EXERCISE DATA ::

================

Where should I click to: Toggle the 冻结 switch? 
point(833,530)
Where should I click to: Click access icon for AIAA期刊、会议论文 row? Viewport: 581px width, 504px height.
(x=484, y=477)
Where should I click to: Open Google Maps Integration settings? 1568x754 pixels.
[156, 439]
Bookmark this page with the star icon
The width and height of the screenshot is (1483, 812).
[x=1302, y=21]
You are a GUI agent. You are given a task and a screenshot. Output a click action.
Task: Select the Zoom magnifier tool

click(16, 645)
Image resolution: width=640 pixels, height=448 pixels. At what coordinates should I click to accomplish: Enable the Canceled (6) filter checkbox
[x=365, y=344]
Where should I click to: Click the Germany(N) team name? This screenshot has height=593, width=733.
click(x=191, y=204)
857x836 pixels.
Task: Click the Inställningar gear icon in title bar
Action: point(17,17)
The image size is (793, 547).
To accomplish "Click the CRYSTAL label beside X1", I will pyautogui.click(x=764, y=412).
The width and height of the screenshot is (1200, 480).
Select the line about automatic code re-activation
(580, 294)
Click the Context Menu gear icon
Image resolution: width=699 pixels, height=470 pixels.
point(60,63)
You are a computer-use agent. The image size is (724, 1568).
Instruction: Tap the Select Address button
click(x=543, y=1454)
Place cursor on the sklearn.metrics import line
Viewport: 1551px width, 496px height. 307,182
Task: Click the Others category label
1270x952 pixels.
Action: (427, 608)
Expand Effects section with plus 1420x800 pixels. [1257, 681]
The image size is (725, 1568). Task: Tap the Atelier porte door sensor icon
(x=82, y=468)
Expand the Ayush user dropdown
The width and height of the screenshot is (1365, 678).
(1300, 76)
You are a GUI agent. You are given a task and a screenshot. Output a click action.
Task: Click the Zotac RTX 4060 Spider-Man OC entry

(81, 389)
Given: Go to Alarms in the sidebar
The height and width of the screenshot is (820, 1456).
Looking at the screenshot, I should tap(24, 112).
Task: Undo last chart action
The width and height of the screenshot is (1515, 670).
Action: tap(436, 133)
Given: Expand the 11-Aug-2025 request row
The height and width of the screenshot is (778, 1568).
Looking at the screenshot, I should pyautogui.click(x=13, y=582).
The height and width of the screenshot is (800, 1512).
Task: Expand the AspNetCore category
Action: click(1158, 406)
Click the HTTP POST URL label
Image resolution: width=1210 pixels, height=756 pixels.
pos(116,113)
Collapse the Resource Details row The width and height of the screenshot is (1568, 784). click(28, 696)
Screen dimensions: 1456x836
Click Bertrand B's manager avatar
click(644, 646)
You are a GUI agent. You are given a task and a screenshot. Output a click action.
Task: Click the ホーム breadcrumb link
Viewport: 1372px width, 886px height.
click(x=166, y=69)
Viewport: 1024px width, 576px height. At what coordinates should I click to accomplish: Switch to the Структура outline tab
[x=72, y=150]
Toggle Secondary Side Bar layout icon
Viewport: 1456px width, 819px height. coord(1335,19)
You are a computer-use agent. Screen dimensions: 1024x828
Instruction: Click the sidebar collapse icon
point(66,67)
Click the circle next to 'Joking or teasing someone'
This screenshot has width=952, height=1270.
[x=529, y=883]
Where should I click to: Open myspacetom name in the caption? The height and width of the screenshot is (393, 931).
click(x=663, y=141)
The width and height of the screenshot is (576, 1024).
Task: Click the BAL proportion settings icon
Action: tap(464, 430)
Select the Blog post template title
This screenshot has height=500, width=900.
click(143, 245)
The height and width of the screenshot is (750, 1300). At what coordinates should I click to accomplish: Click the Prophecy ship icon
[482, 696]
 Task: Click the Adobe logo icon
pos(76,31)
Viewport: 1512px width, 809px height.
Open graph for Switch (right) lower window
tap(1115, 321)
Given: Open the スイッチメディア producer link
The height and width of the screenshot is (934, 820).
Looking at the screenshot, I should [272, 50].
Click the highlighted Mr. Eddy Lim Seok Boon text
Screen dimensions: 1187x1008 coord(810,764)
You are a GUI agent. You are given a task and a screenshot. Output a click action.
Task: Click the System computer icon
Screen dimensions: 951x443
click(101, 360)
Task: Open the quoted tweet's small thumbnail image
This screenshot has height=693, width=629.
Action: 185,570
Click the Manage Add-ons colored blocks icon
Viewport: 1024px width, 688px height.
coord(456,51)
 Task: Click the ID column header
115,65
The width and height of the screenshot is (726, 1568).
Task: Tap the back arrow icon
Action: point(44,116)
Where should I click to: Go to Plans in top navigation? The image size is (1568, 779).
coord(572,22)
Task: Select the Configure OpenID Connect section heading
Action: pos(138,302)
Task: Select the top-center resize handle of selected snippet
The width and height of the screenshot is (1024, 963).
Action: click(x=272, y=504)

================

WHAT YOU HAVE TO DO ::
Could you copy out everything from the start of the material down to the line containing "Action: tap(436, 133)", both ends included, with every line unchanged?

ANSWER ::
Where should I click to: Toggle the 冻结 switch? 
point(833,530)
Where should I click to: Click access icon for AIAA期刊、会议论文 row? Viewport: 581px width, 504px height.
(x=484, y=477)
Where should I click to: Open Google Maps Integration settings? 1568x754 pixels.
[156, 439]
Bookmark this page with the star icon
The width and height of the screenshot is (1483, 812).
[x=1302, y=21]
You are a GUI agent. You are given a task and a screenshot. Output a click action.
Task: Select the Zoom magnifier tool

click(16, 645)
Image resolution: width=640 pixels, height=448 pixels. At what coordinates should I click to accomplish: Enable the Canceled (6) filter checkbox
[x=365, y=344]
Where should I click to: Click the Germany(N) team name? This screenshot has height=593, width=733.
click(x=191, y=204)
857x836 pixels.
Task: Click the Inställningar gear icon in title bar
Action: point(17,17)
The image size is (793, 547).
To accomplish "Click the CRYSTAL label beside X1", I will pyautogui.click(x=764, y=412).
The width and height of the screenshot is (1200, 480).
Select the line about automatic code re-activation
(580, 294)
Click the Context Menu gear icon
Image resolution: width=699 pixels, height=470 pixels.
point(60,63)
You are a computer-use agent. The image size is (724, 1568).
Instruction: Tap the Select Address button
click(x=543, y=1454)
Place cursor on the sklearn.metrics import line
Viewport: 1551px width, 496px height. 307,182
Task: Click the Others category label
1270x952 pixels.
Action: (427, 608)
Expand Effects section with plus 1420x800 pixels. [1257, 681]
The image size is (725, 1568). Task: Tap the Atelier porte door sensor icon
(x=82, y=468)
Expand the Ayush user dropdown
The width and height of the screenshot is (1365, 678).
(1300, 76)
You are a GUI agent. You are given a task and a screenshot. Output a click action.
Task: Click the Zotac RTX 4060 Spider-Man OC entry

(81, 389)
Given: Go to Alarms in the sidebar
The height and width of the screenshot is (820, 1456).
Looking at the screenshot, I should tap(24, 112).
Task: Undo last chart action
The width and height of the screenshot is (1515, 670).
Action: tap(436, 133)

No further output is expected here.